I came across this article, “Hoping to prevent gray ground beef, MU researchers see red with LED lights” by Steve Everly, January 18, 2015 and it looks at a study using LED lights.
Light and oxygen help turn the color of ground beef into a light gray or brown color. However, those beef samples that were under the LED lighting fared much better. LED lighting is much cooler and as a result the temperature is not nearly as warm as traditional lighting. “As the article indicates, the discolored hamburger can still be safe, but the appearance makes it tough to sell”
With respect to shelf life, here was the biggest finding of the article,
That LEDs could change the math was clear in the University of Missouri tests. They added a day to bright red hamburger, and even after a week the patties still had some speckles of red.

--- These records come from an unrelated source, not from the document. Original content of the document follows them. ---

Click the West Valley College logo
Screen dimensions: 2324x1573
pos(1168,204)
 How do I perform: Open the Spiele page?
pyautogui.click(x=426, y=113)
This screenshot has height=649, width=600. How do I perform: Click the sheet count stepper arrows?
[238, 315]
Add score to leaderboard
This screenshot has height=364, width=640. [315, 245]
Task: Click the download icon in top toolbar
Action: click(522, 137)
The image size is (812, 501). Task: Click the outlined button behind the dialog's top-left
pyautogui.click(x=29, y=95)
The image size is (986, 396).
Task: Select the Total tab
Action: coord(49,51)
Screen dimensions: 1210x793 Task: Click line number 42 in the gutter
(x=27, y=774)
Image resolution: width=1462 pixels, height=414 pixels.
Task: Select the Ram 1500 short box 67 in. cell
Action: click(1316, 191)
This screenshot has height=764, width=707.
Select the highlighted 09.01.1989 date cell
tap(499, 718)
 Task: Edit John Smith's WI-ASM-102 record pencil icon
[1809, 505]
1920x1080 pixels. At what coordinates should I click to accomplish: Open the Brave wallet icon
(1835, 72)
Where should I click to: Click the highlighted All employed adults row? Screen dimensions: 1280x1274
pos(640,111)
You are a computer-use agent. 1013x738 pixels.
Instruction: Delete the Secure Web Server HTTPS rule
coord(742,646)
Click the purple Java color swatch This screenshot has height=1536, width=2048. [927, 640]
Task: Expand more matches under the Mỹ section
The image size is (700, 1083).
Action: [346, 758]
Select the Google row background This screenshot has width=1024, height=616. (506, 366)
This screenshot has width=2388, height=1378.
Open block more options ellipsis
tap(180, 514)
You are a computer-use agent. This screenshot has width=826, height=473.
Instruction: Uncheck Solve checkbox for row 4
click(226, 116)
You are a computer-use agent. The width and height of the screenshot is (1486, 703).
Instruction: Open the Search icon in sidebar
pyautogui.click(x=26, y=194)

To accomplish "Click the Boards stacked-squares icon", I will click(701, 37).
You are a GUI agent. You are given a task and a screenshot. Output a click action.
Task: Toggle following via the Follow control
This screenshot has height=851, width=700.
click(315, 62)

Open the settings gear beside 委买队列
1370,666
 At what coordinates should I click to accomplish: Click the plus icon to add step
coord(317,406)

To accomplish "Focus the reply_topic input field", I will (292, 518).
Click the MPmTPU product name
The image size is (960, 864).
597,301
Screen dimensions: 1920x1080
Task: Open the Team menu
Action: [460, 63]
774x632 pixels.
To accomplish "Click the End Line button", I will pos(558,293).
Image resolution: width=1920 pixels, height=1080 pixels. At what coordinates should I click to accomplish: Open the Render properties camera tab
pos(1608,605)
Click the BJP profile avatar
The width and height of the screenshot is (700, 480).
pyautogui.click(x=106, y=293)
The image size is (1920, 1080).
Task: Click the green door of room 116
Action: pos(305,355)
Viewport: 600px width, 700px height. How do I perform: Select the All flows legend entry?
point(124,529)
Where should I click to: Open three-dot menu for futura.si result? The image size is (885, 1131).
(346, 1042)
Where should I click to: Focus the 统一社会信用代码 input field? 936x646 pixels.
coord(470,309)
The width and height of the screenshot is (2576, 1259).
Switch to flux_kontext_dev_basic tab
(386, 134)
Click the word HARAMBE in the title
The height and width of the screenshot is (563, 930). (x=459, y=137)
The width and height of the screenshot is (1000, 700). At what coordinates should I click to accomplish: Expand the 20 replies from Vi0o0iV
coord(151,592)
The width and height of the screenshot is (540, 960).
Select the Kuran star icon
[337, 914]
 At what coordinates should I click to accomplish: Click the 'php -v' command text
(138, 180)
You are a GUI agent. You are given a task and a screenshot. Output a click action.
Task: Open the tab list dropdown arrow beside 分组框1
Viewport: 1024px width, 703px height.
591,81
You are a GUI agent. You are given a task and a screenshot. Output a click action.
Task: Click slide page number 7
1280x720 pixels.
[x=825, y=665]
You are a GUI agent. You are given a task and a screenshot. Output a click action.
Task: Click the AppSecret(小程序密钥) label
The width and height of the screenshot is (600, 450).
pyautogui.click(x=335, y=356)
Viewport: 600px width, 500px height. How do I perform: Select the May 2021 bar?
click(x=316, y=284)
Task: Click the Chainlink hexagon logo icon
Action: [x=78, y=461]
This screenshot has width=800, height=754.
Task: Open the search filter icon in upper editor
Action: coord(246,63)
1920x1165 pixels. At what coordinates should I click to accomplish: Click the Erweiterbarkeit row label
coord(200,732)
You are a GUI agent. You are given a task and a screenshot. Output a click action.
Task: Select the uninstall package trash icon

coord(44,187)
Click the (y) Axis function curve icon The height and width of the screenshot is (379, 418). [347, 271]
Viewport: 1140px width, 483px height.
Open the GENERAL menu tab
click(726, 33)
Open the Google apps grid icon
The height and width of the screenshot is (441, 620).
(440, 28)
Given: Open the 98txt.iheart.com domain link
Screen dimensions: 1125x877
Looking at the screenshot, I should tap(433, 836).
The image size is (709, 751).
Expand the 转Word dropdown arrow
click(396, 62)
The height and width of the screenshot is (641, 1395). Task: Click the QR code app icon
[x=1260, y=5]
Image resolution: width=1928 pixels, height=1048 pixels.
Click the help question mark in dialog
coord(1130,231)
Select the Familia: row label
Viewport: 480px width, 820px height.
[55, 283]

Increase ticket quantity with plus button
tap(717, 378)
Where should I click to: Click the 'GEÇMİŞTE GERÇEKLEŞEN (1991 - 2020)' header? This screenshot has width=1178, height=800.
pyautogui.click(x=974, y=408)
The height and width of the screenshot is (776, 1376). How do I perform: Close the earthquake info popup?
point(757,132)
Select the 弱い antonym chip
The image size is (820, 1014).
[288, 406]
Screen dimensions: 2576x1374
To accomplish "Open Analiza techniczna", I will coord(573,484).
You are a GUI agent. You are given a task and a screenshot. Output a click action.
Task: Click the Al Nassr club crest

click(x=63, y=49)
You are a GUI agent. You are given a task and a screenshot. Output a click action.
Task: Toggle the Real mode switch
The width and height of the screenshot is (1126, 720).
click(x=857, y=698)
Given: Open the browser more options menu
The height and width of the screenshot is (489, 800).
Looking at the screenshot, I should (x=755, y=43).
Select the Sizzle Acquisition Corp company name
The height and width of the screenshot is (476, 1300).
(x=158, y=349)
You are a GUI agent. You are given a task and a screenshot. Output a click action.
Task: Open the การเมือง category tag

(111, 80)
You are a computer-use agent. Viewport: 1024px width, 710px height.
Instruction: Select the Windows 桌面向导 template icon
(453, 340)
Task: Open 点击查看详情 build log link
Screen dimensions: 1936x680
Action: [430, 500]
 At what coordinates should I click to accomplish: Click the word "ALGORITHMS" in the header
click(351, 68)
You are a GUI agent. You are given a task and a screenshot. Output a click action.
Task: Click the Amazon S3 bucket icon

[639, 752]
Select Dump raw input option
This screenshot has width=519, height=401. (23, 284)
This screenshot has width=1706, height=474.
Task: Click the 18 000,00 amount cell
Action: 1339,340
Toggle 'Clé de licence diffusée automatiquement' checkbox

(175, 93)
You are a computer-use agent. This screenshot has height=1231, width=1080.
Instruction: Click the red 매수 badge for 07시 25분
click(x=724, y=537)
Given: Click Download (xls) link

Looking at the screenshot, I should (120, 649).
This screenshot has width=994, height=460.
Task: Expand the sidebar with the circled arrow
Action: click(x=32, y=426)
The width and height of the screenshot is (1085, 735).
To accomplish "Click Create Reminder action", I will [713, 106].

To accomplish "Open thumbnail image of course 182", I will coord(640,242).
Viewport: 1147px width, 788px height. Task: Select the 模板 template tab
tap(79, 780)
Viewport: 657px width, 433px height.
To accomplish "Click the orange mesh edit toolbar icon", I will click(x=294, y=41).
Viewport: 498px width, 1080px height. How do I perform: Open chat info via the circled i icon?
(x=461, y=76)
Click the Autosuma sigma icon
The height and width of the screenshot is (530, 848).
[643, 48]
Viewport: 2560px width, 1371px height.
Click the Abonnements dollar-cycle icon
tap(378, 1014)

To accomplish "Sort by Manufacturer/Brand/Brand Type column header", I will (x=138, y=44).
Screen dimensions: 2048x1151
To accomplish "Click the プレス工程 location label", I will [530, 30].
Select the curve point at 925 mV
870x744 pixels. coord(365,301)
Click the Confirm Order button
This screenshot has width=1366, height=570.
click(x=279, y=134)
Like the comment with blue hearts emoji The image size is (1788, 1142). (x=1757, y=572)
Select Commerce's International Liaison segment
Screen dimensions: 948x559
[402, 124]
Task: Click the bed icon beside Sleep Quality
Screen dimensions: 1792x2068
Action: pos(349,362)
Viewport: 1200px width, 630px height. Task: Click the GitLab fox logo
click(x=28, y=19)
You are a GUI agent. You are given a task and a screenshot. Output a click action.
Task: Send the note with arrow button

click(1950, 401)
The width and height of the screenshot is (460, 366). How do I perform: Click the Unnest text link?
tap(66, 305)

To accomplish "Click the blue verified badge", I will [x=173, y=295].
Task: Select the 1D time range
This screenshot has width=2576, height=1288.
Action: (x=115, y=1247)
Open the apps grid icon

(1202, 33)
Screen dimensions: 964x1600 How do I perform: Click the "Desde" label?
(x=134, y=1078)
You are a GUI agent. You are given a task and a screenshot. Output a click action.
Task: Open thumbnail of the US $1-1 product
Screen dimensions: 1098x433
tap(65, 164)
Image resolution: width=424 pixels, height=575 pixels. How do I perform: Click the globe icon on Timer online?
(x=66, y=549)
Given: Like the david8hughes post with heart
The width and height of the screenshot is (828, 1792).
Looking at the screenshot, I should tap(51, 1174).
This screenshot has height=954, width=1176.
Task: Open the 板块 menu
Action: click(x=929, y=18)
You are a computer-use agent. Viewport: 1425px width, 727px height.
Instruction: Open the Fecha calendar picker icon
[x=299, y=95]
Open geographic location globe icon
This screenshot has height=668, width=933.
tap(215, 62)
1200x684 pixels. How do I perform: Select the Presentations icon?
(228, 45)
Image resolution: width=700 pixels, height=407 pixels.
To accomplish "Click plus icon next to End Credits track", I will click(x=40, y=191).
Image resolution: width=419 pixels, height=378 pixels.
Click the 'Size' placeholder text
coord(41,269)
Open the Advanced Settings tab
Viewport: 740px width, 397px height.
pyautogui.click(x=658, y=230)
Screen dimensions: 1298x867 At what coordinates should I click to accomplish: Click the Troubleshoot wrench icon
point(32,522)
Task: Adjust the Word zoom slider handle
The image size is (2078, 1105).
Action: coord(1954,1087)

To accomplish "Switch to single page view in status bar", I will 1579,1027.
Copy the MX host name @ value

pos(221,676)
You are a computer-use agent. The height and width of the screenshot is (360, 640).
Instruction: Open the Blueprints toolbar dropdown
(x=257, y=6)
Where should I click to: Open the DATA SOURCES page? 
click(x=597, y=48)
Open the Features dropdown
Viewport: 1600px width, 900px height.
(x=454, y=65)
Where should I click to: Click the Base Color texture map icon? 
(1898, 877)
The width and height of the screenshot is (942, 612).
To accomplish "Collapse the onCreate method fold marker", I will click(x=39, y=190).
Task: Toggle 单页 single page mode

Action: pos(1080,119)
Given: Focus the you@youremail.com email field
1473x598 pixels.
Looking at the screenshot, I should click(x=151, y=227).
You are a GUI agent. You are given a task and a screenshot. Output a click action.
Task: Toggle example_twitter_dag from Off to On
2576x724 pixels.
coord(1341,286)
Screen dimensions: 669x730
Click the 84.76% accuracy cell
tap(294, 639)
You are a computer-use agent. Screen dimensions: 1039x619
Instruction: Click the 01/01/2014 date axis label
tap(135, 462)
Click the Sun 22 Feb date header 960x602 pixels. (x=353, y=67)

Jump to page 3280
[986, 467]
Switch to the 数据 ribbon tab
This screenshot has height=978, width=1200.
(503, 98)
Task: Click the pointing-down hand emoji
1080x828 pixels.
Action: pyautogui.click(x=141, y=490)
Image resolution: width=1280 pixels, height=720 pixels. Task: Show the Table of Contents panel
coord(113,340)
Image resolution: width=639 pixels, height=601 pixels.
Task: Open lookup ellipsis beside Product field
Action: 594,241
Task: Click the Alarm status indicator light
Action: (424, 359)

The fluorescent-lit patties started showing discoloring in the third day.
LED lighting is starting to be installed in several retail grocers in the Greater Kansas City ARea.
Jon McCormick, executive director of the Retail Grocers Association of Greater Kansas City, said area grocers have begun installing meat and other display cases lit with LEDs “across the Kansas City metro.” The cooler light is also helping in other ways such as helping prevent frost on the glass doors of frozen-food display cases.
In summary, the meat industry has tried to find ways to make meat last longer. Adding another day with LED technology would be a huge step toward in that direction.